◆ Brief ◆
From the line containing "The height and" to the end of the records below, both included, every line should be repeated exactly; pictures should be dropped.

-- Source data follows --

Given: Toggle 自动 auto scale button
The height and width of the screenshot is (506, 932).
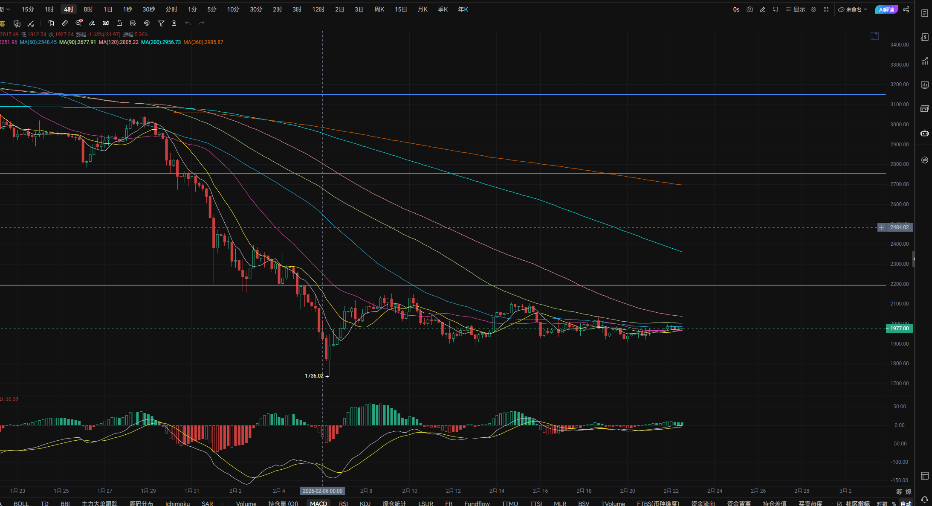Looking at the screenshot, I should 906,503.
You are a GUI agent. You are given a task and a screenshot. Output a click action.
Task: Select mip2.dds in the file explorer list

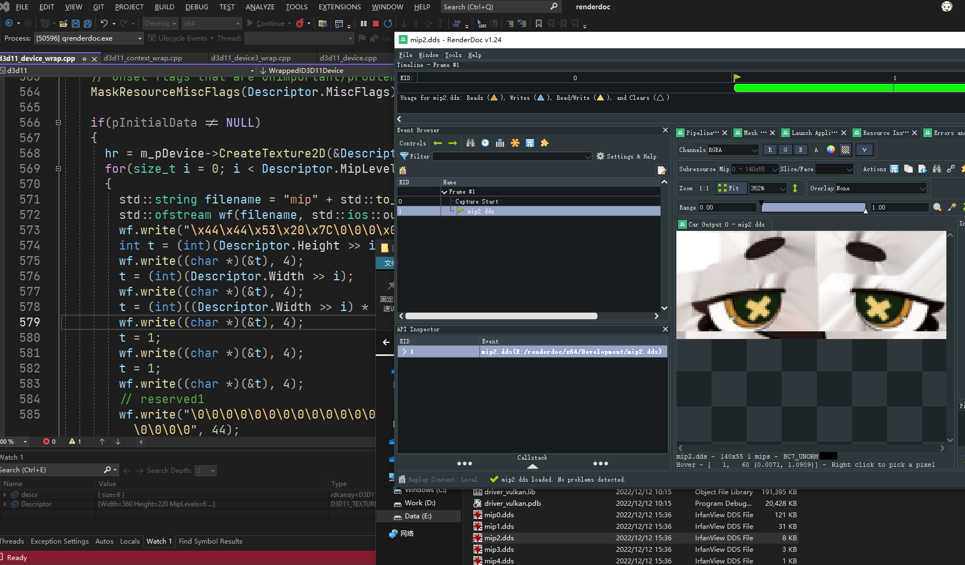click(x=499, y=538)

-- Source data concluded --

◆ Your response ◆
The height and width of the screenshot is (506, 932).
Looking at the screenshot, I should 906,503.
You are a GUI agent. You are given a task and a screenshot. Output a click action.
Task: Select mip2.dds in the file explorer list

click(x=499, y=538)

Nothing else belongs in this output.